Texto de origem:

Por Marcos Aurélio Ruy
Não é novidade que o Carnaval é a festa mais popular do país. Leva multidões às ruas, atrai turistas do mundo inteiro, movimenta bilhões de reais, emprega muita gente. Somente em São Paulo são quase mil blocos fazendo a alegria dos foliões pelas ruas da metrópole. No Rio de Janeiro, além dos desfiles das escolas de samba, as ruas ficam superlotadas com as centenas de blocos.
Salvador, Olinda e Recife levam multidões às ruas numa festa sem paralelo. Multidões lotam as ruas do país inteiro, mas o machismo estraga a festa de muitas foliãs. Por isso, ganha força no movimento feminista a campanha Não é Não contra o assédio sexual, abuso que cresce durante o período da maior festa popular do país.

Linhas de dados:
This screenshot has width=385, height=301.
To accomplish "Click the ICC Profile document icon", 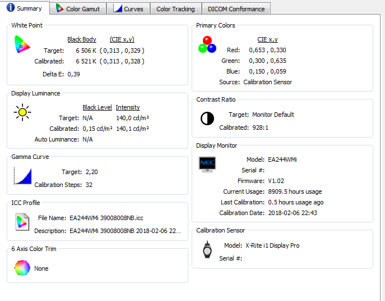I will point(22,222).
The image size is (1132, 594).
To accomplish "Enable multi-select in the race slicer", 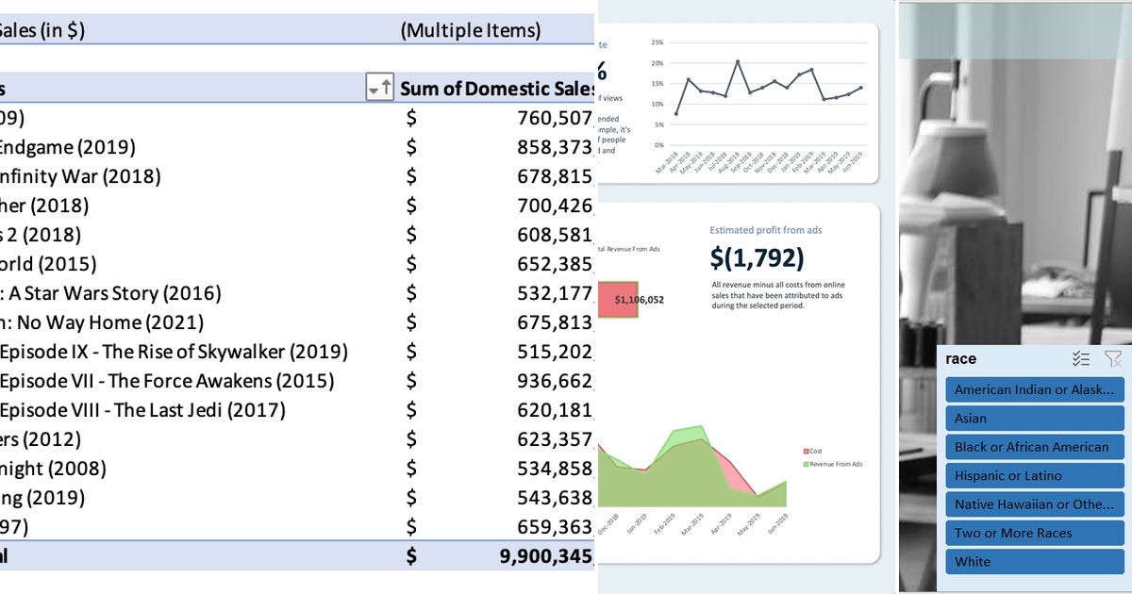I will click(x=1081, y=358).

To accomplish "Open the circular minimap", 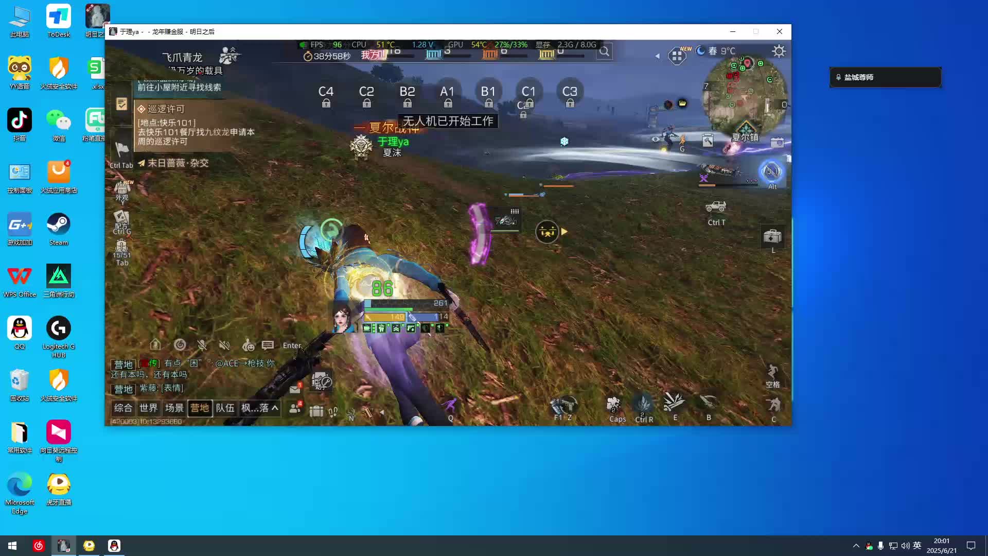I will (745, 94).
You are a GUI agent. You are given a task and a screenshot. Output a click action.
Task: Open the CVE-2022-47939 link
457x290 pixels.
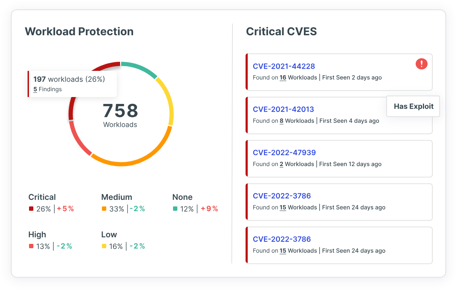click(x=284, y=153)
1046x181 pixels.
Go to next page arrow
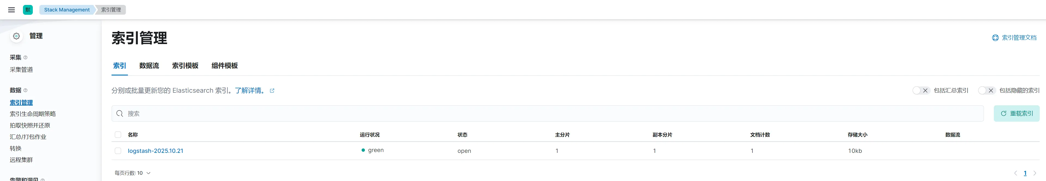[x=1035, y=173]
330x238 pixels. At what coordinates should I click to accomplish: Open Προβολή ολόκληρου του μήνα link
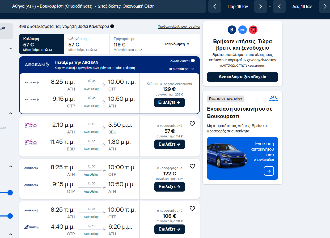(x=179, y=27)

Instrução A: Devolva, copiado fielmente, o trecho do texto sobre o Carnaval que vai de "Por Marcos Aurélio" até "festa popular do país.".
Instrução B: Apresente como tabela Markdown, com as colunas Número e Conteúdo, as linhas de dados que vão da que contém "1046x181 pixels." até o fim delas, omitindo as linhas em branco. Deixe as imagens de fora da resposta.
O texto e as linhas de dados são materiais independentes entre si.

Resposta A:
Por Marcos Aurélio Ruy
Não é novidade que o Carnaval é a festa mais popular do país. Leva multidões às ruas, atrai turistas do mundo inteiro, movimenta bilhões de reais, emprega muita gente. Somente em São Paulo são quase mil blocos fazendo a alegria dos foliões pelas ruas da metrópole. No Rio de Janeiro, além dos desfiles das escolas de samba, as ruas ficam superlotadas com as centenas de blocos.
Salvador, Olinda e Recife levam multidões às ruas numa festa sem paralelo. Multidões lotam as ruas do país inteiro, mas o machismo estraga a festa de muitas foliãs. Por isso, ganha força no movimento feminista a campanha Não é Não contra o assédio sexual, abuso que cresce durante o período da maior festa popular do país.

Resposta B:
| Número | Conteúdo |
|---|---|
| 1 | 1046x181 pixels. |
| 2 | Go to next page arrow |
| 3 | [x=1035, y=173] |
| 4 | 330x238 pixels. At what coordinates should I click to accomplish: Open Προβολή ολόκληρου του μήνα link |
| 5 | (x=179, y=27) |